A tendência da França para
prescindir dos direitos individuais a fim de proteger a coesão social e o
igualitarismo enquadra--se com um entendimento da dignidade que se reclama do
respeito pela humanidade como um todo. Respeitar a dignidade significa respeitar
a humanidade de cada pessoa que dela faz parte, mais do que o direito de cada
indivíduo a agir de forma independente.
Dignidade como o respeito
pela autonomia
É a estreita relação entre as
noções de humanidade e de autonomia que deu origem ao segundo entendimento da
dignidade que discutimos neste artigo: o da dignidade como o respeito pela
autonomia 59.
Autonomia vem do grego palavras
αυτός
[autos] que significa “auto”, e νόμος [nomos] que significa “lei”. Uma pessoa autónoma é uma
pessoa que decide e é responsável pelas suas ações. Kant descreveu a autonomia
como a capacidade humana para reger a vida em conformidade com princípios
racionais 60. Mas, segundo Kant, é a razão prática, exercida
através da autonomia, que nos determina às obrigações morais para nós mesmos e
para os outros 61. Para Mill, no entanto, a autonomia é a base do valor
intrínseco independente da razão prática. Ele defendia que a capacidade de ser
autónomo era uma das principais características que distinguia os seres humanos
dos outros animais e que também conferia especial valor moral à vida humana 62.

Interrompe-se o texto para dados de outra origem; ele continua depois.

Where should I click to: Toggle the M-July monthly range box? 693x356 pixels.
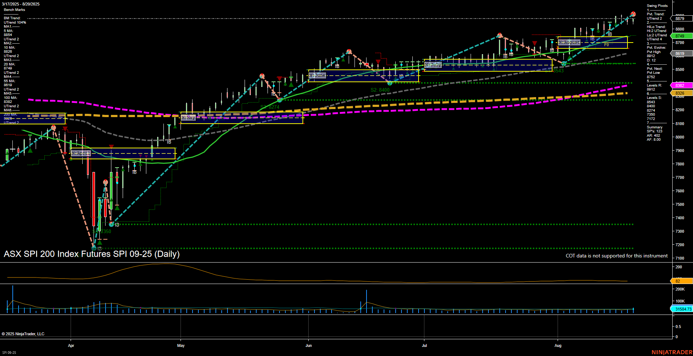[433, 65]
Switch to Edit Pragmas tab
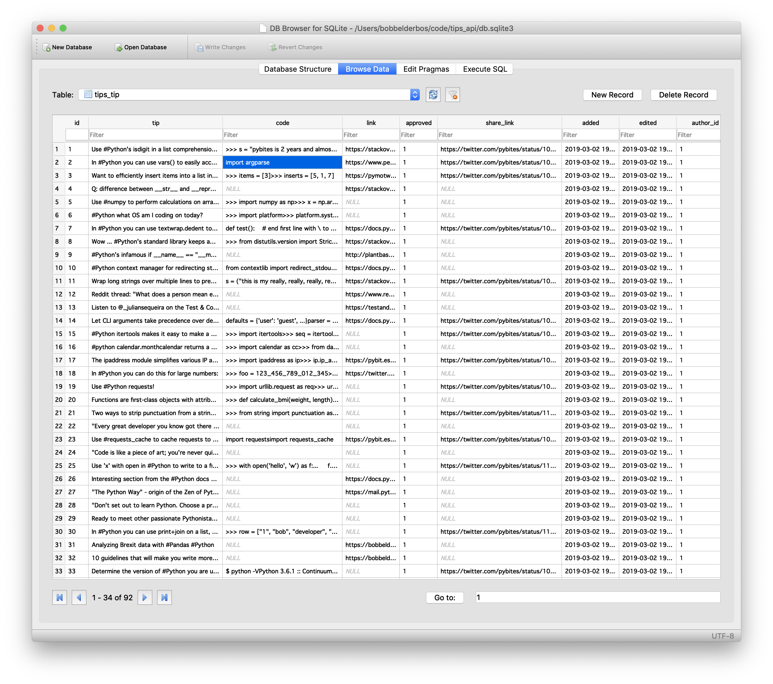This screenshot has height=684, width=773. [426, 69]
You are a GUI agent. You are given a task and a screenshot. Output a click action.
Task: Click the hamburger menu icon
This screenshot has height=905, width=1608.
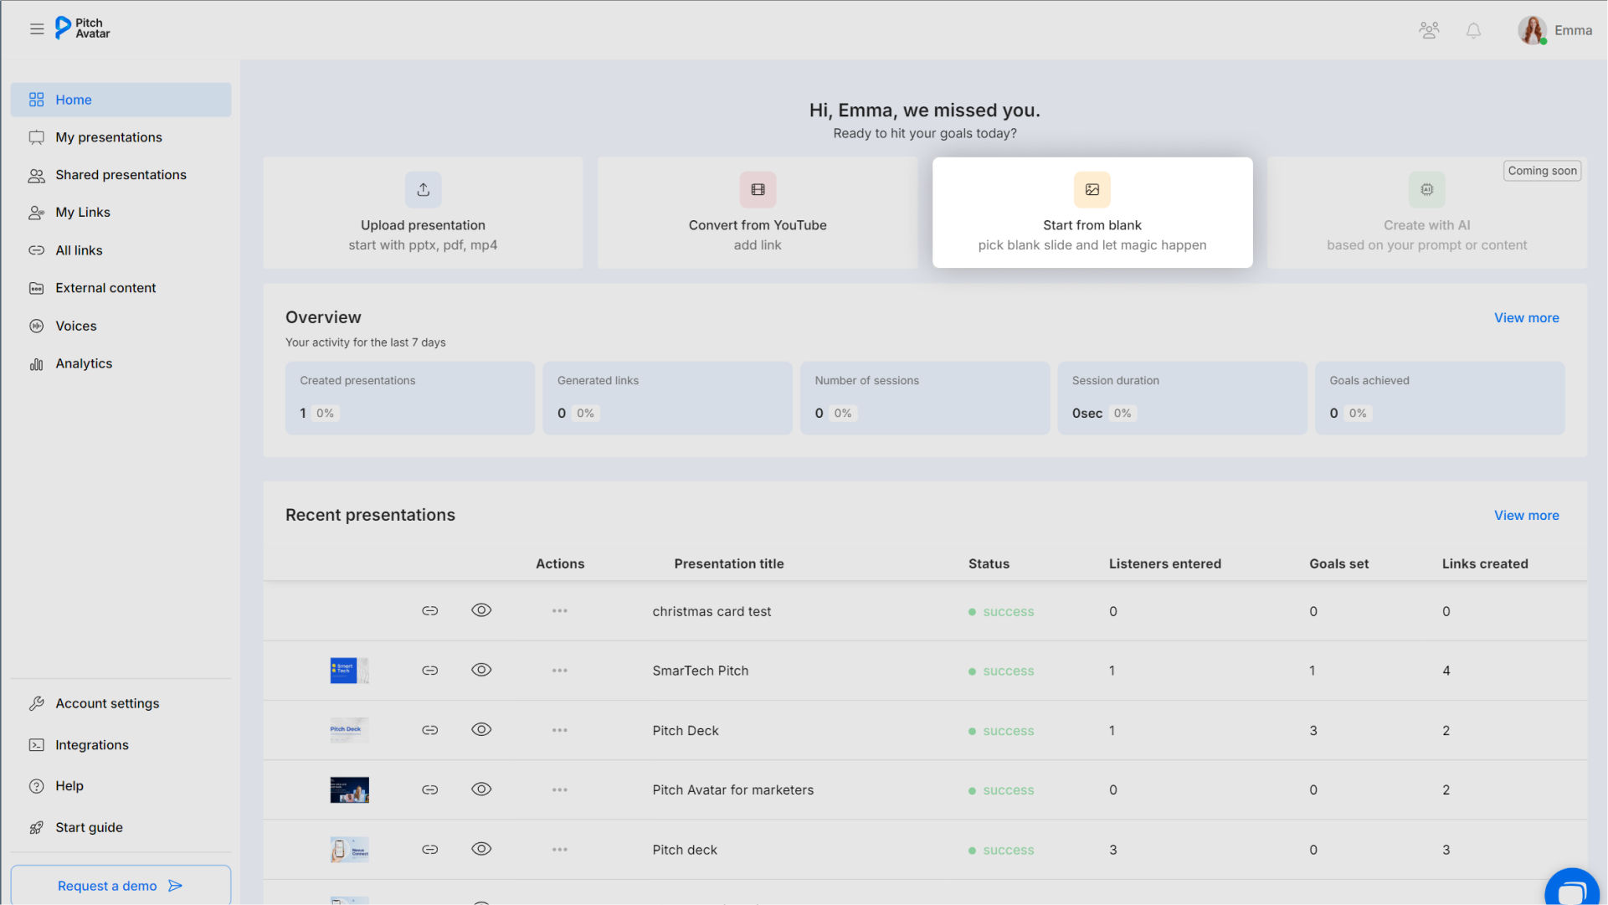point(37,29)
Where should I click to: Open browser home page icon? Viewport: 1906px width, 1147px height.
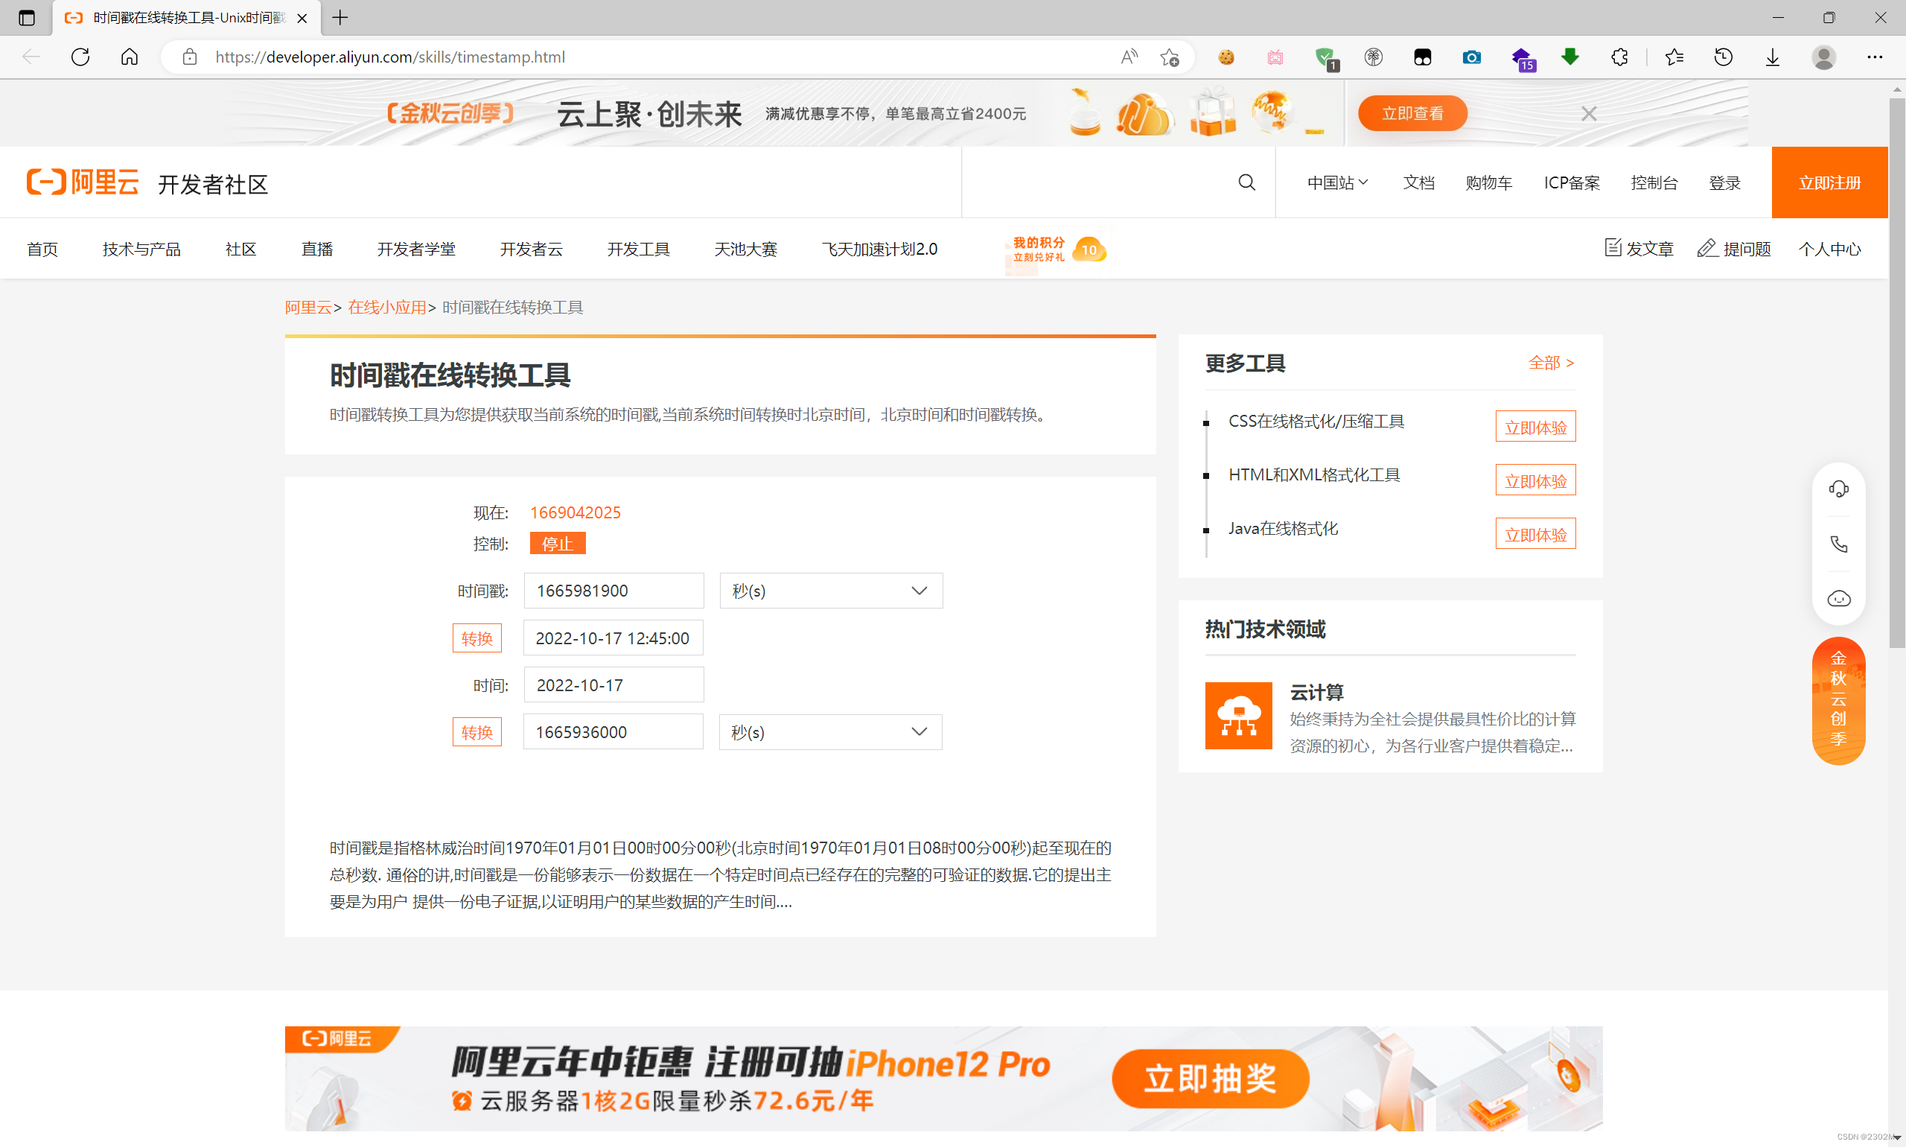click(130, 57)
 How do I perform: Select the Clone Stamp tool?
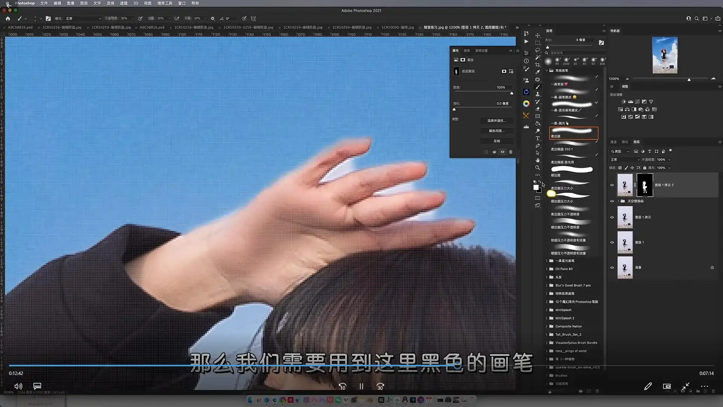point(538,94)
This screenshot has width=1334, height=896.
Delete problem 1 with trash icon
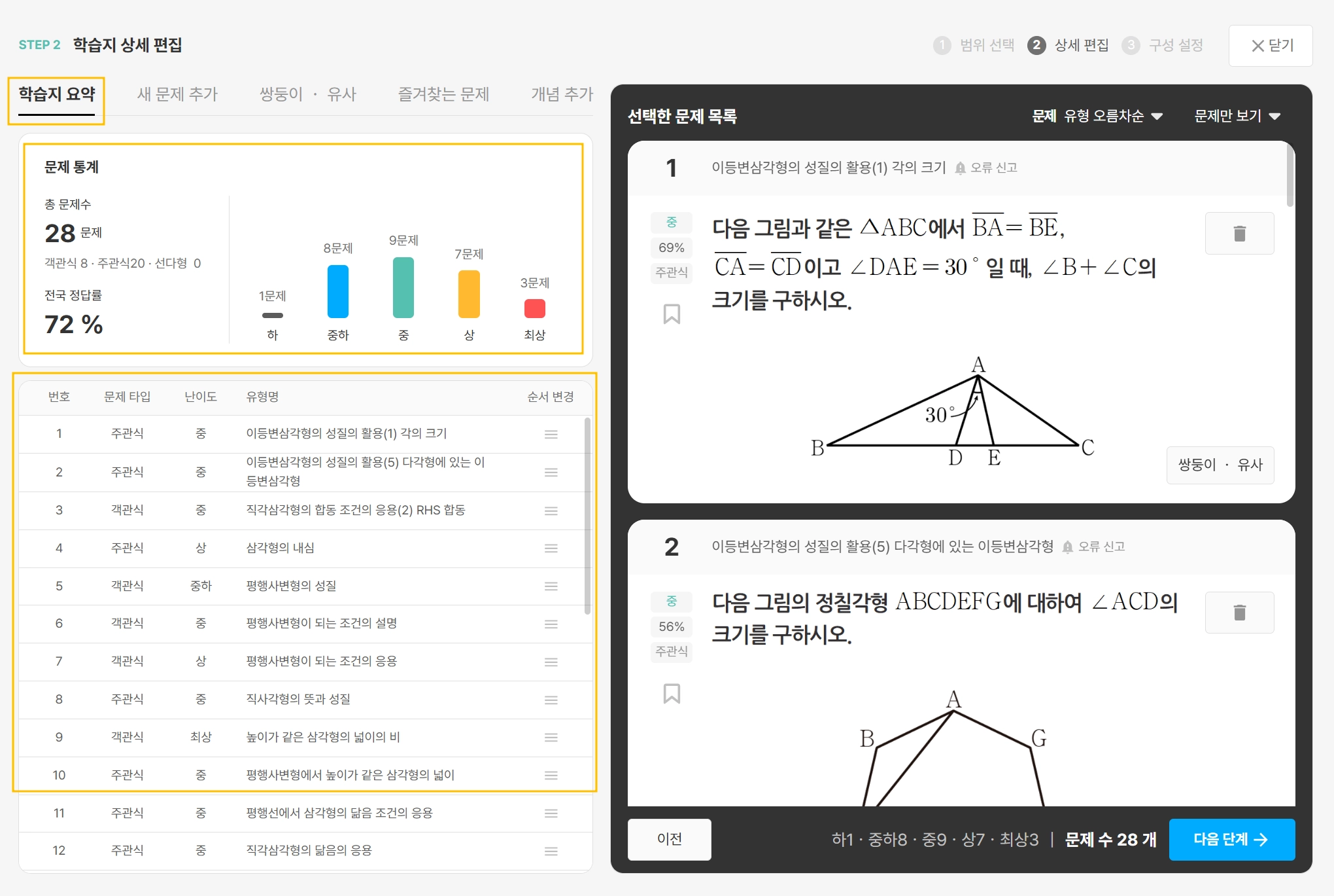[x=1239, y=234]
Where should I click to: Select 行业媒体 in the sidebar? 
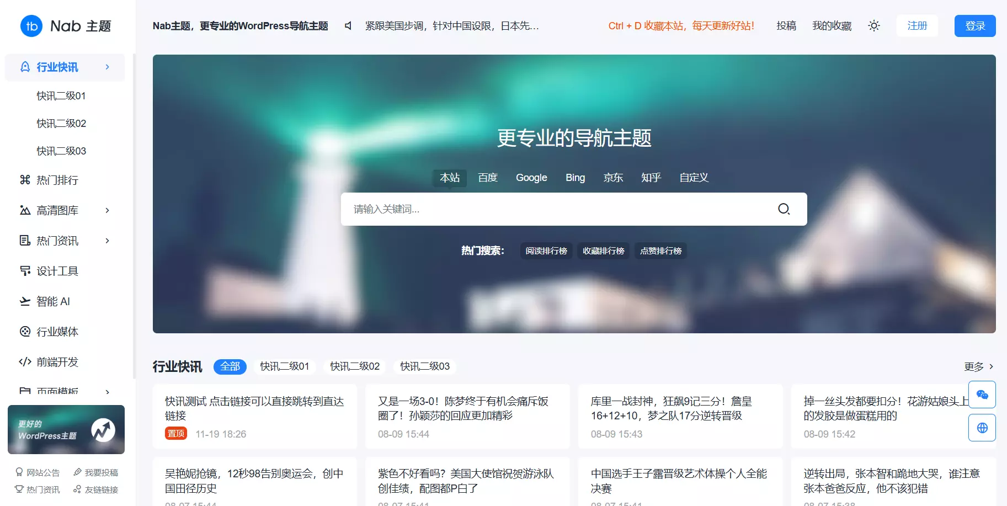tap(57, 332)
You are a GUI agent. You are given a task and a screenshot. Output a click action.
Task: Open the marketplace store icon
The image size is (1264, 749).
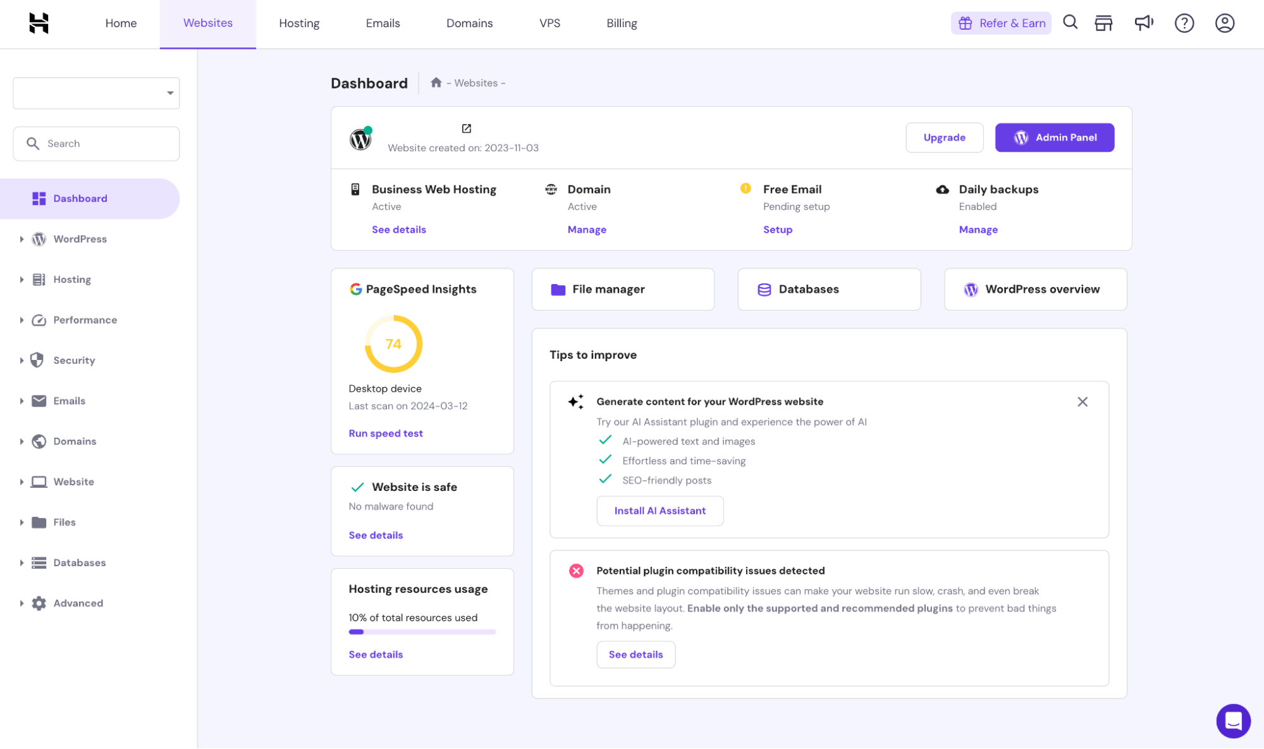1103,23
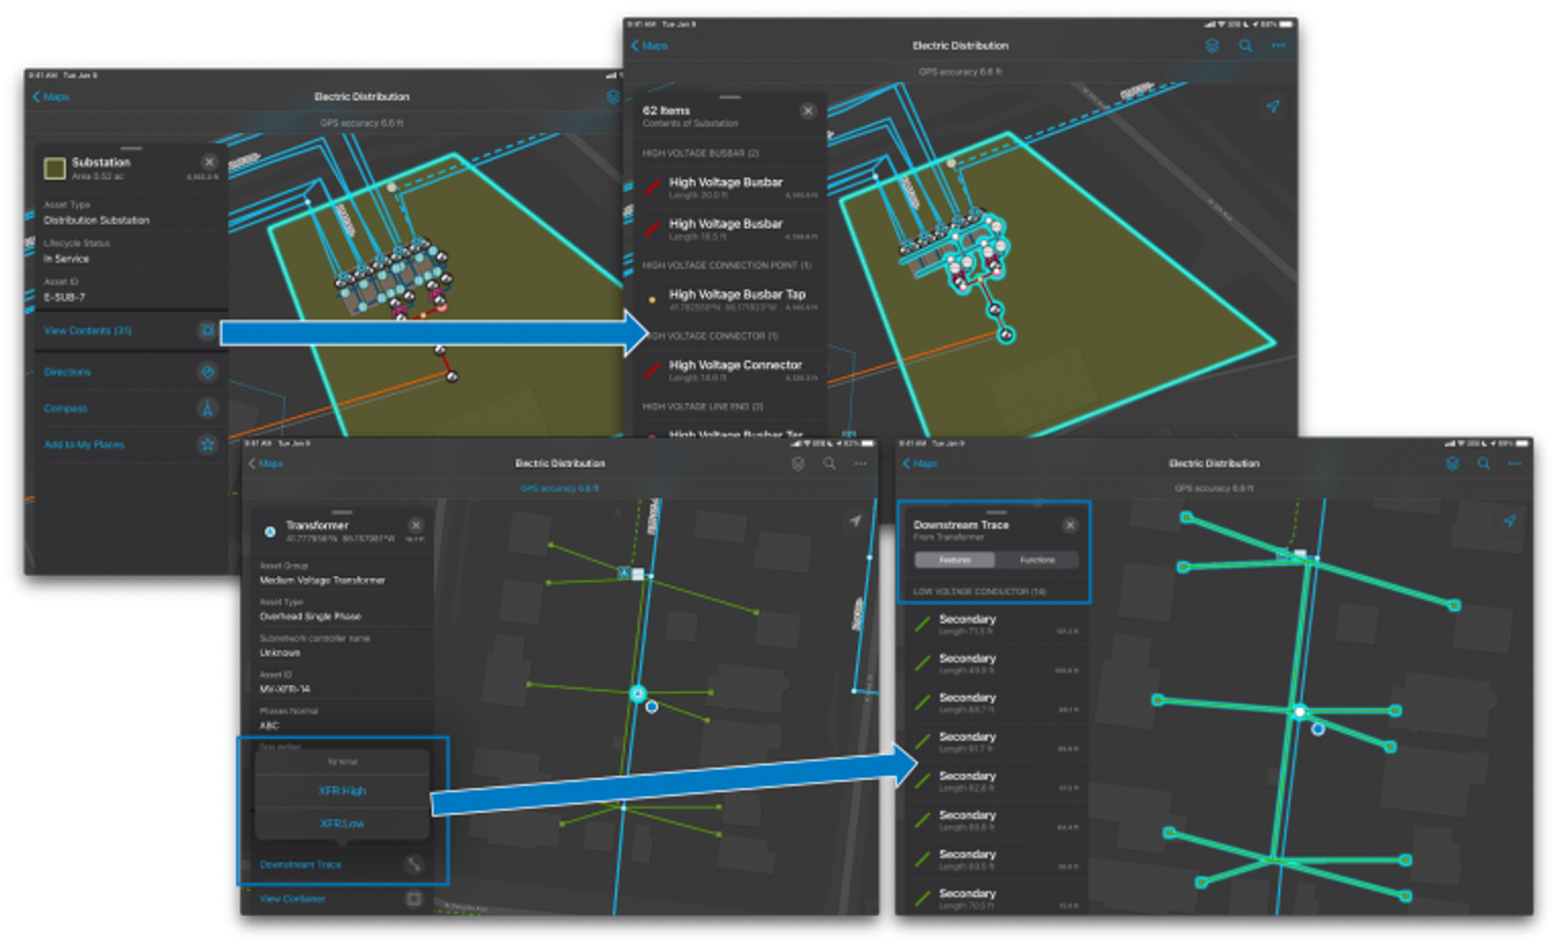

Na teoria de Mill, a autonomia
está subjacente à dignidade humana:
Aquele que permite que seja o
mundo, ou parte dele, a escolher o seu plano de vida não tem necessidade de qualquer
outra faculdade senão a da imitação, como fazem os macacos. Tem de usar a
observação para ver, o raciocínio e o julgamento para prever, o juntar
fundamentos e discernimento para decidir e, quando decide, a firmeza e o
autocontrolo para manter a decisão tomada. E são muito grandes as qualidades de
que precisa e que usa na conduta por si determinada, no seu próprio julgamento
e sentir. É possível que se oriente por bons caminhos e se desvie de maus sem
qualquer uma dessas coisas. Mas qual será o seu valor como ser humano? 63
O modelo inglês de cuidados de
fim-de-vida parece ser mais a favor da perspetiva da dignidade como o respeito
pela autonomia. A melhor maneira de honrar a seres humanos e mostrar o devido
apreço pela sua dignidade é reconhecê-los como indivíduos autónomos e
permitir-lhes que procurem alcançar os seus próprios objetivos e sonhos. Quando
se trata de doentes que se aproximam do final de suas vidas, a forma adequada
de lidar com eles é a que lhes permite continuarem a desenvolver as suas
próprias interpretações individuais acerca que é uma boa vida até o fim e mesmo
para além dela.
Conclusão
A nossa análise dos fundamentos
teóricos das atitudes inglesa e francesa em relação às decisões de fim-de-vida
revela uma diferença nas interpretações sobre dignidade adotadas nos dois
países. No contexto inglês, dignidade é principalmente, mas não exclusivamente,
entendida como o respeito pela autonomia da pessoa. Isto levou a leis e
práticas que salvaguardam a autonomia decisional dos doentes e que reconhecem a
primazia dos direitos individuais sobre os interesses da sociedade.
No contexto francês, dignidade
parece sobretudo significar o respeito para com a humanidade. Como diz Charles
Bernard Renouvier, o ideal republicano “concilia os interesses e a dignidade de
cada indivíduo com os interesses e a dignidade de todos” 64. A ênfase
está assim sobre o respeito pelo valor intrínseco da vida humana, qualidade
inalienável que é igualmente partilhada por todos os seres humanos. A
responsabilidade do Estado é preservar a ordem pública através da proteção da
dignidade humana, mesmo que isso signifique limitar as liberdades individuais.
Aplicadas às decisões de fim-de-vida e à relação médico-doente, as escolhas individuais
dos doentes dão lugar à responsabilidade dos médicos em promoverem valores
sociais, como a proteção do bem-estar dos doentes.
Proteger e respeitar a dignidade humana é central em muitas declarações e normas de orientação europeias e internacionais relativas a problemas de fim-de-vida. Dado que o papel dessas normas é o aproximar das leis às práticas em todos os países, compreender o significado contextual de conceitos centrais como a dignidade ajudará a antecipar o modo como essas orientações poderão ser aplicadas localmente.